During the current alert level 2 it was a matter of taking "extreme precautions" in case a person with links to Auckland where community transmission was still ongoing should bring Covid into their premises.
The 27-year-old woman, who had been in the South Island since the start of the month, said she was stunned when staff quizzed her about recent travel.
Questions included whether the couple had been to Auckland.
"We said yes. They asked us when was the last time we had been there and we told them September 1."
At that point they were refused entry.
The couple had been touring across the mainland for more than a fortnight, supporting local businesses after recent travel restrictions were relaxed.

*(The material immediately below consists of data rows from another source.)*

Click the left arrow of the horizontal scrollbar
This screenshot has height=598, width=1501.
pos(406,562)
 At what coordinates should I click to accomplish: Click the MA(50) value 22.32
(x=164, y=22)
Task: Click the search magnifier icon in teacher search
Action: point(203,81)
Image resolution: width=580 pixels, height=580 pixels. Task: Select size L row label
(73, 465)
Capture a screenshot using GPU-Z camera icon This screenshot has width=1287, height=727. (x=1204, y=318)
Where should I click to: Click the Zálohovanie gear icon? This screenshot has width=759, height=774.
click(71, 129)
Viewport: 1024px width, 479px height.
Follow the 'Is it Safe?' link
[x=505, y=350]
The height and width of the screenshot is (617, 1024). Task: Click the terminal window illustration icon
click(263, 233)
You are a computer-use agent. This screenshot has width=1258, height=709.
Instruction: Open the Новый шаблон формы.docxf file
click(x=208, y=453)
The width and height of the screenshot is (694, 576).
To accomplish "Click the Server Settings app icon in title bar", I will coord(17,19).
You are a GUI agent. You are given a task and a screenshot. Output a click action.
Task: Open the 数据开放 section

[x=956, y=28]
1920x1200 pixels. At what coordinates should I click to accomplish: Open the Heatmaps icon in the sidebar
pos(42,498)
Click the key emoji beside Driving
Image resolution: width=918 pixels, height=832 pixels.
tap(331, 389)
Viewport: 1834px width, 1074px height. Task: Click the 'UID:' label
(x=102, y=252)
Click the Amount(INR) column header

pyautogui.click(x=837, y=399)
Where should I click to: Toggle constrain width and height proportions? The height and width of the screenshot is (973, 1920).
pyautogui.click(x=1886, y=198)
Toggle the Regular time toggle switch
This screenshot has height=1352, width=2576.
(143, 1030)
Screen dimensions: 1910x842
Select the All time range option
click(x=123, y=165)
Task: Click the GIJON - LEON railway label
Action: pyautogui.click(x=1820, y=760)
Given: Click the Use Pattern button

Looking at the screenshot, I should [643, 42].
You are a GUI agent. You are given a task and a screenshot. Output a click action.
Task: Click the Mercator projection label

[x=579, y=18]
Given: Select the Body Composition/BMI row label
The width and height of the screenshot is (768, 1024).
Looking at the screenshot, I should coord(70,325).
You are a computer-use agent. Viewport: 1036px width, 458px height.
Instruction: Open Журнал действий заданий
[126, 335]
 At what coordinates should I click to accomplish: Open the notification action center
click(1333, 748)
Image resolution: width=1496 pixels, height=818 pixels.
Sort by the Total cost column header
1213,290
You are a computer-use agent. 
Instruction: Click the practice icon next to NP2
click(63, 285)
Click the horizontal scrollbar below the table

They had not been unwell during their southern holiday.
The pair also had no connection to Covid cases.
The woman, who did not want to be identified, said they couldn't believe they were being subject to this level of discrimination.
"We have been road tripping around the South Island, trying to support local businesses and they have all been very welcoming aside from this bar. We were so shocked and angry that we were treated this way and it's not good enough," she said.
But restaurant owner Tacey Millard today said the ban on Auckland customers was about protecting people in the midst of a pandemic.
"We are taking extreme precautions and have the right to turn people away from the business in these situations," replied Millard on Facebook to the disgruntled Aucklander.
"If you were in fact to have the virus, it could put us out of business entirely which is detrimental for a small business like ours."
"While we do understand your frustration, we have to look out for the best interest of our staff and customers during a global pandemic."
She told the Herald it wasn't an easy decision to make but necessary given the small size of the premises and the potential havoc an infective case could wreak.
A handful of travellers from Auckland had been affected by the ban but had understood the reason behind the decision.
Similarly, anyone who did not sign in was also not allowed into the restaurant.
Millard said the business, which was a small eatery, had taken a massive economic hit from lockdowns this year and could not risk any more closures should a Covid-positive customer visit.
"We have a very small restaurant and staff are in contact with everybody," she said. "Our staff and business are important to us."